Wednesday, March 11th, 2009

Finding the time to blog is proving to be difficult, and involves a question I need to answer; namely, is this a come-as-I-am blog, or am I going to make sure I put on my metaphorical makeup and have better-than-average not-so-metaphorical brain chemistry before putting my thoughts on virtual paper? I’ve definitely been a blah blogger of late. I’ve been thrown by the death of a 12-year-old friend of my daughter, attacked by viruses that ravage my sinus passages and make my head hurt, and I’ve been overwhelmed by simple things that seem difficult or impossible to accomplish, in part because of their extreme numerosity, and in part because of the way I seem to function in late winter/early spring. I am the self-appointed poster child for SAD – see me there with the saggy eyes and the mouth poised to say angry words at my children who are having fun instead of doing their chores?

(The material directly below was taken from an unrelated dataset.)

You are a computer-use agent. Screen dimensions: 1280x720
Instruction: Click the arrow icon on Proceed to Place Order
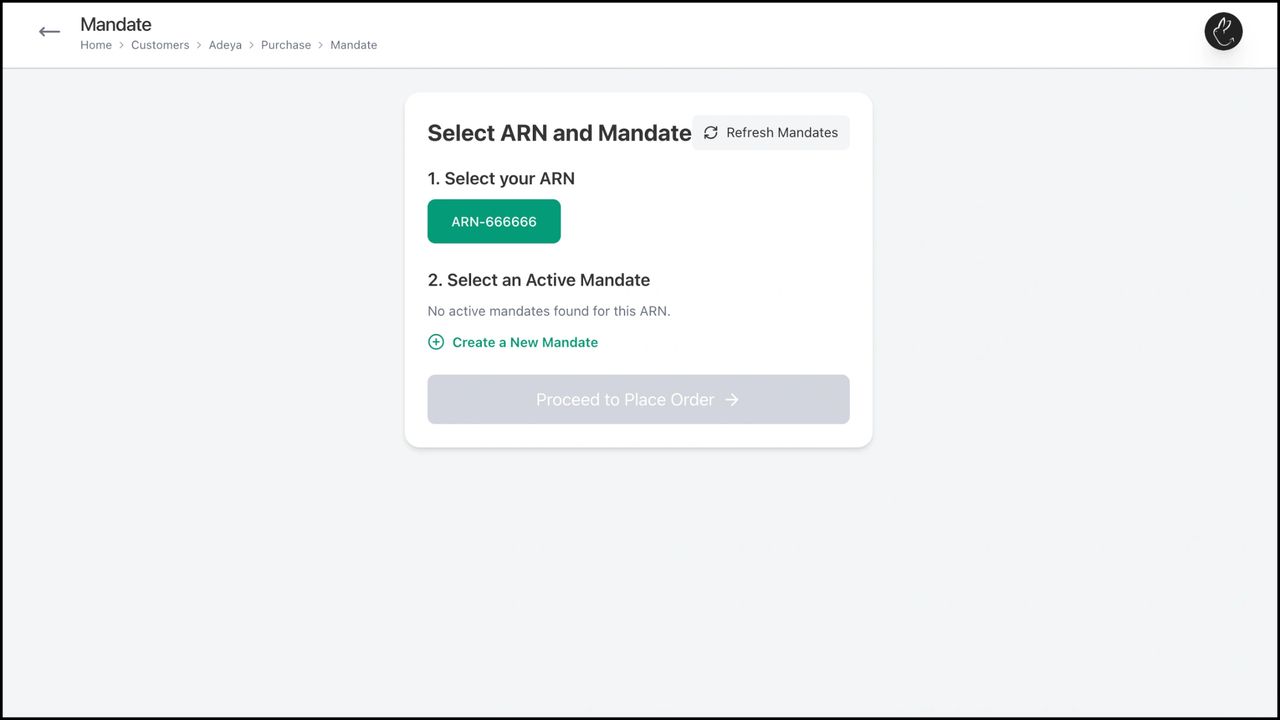(x=732, y=400)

Is that the way I want to present myself to the world (or to the few people who read one’s blog)? No. But if that’s the way I am and it’s proving difficult to change, should I crawl off silent into a cyber corner so that no one sees me or is subjected to me? I suppose it’s not a bad idea, if that’s what I need to heal. But I think isolation can work against the healing process in some cases. And probably in this one.

So here I am, feeling neither clever nor wise nor worthy of space on a server, but typing in letters and sentences anyway. And I feel a little better. And writing probably shouldn’t be a one-size-only experience. It’s got to be a real experience to be worth doing.

It reminds me of a friend who wanted to lose weight. I suggested that she might want to try bellydancing. And she said, seriously, not even noticing the irony in her words, that she would want to lose weight before joining a bellydancing class. Really! I tried to explain that women of all body types enjoy bellydance, but the conversation faltered – she was embarrassed about her body and didn’t want to take it out in public where people could plainly see it in action – despite the positive changes it may have had on her body (and self-esteem!).

I understood how she felt, though. At times I am embarrassed about my self. This person I’ve come to be and know is a strange mix of smart and stupid, happy and depressed, encouraged and apathetic. I would rather present a more consistent picture of humanity to the world. But since when has humanity been consistent? What I’d like to be and what I am sometimes don’t coincide. I’ll just have to deal with that.

Good morning

Tuesday, March 3rd, 2009

It is approximately 4:15am, and I need to be out the door in 10 or 15 minutes so I can get to work by 5am. Yesterday was the first day of Fast, and even though I allowed myself water, an apple, and a few raw almonds to try to stave off a burgeoning headache, by the time I got off work, I was in terrible pain, not only from a headache, but with aches all over my body. When Doug came home and saw my by-then incapacitated state, he said, “I thought you weren’t going to fast.” But I didn’t fast. I ate, albeit not much. I tell myself that the first day is the worst, as I “detox” from sugar and what might be viewed as an addiction to a constant state of being fed.

Then again, it could be that my body doesn’t really tolerate fasting anymore. It has never been a breeze for me. I thought my difficulty and incapacitation was fairly normal. But Doug’s end of the first day of Fast was very different from mine. He was happy, moreso than usual for the time of day. He even shot some baskets throughout the day and accomplished several big chores, in addition to working from home. After I came home from work, I could barely move.

So another day. I ask God that I can have some part in the blessing of the Fast, even though I may not be able to technically participate.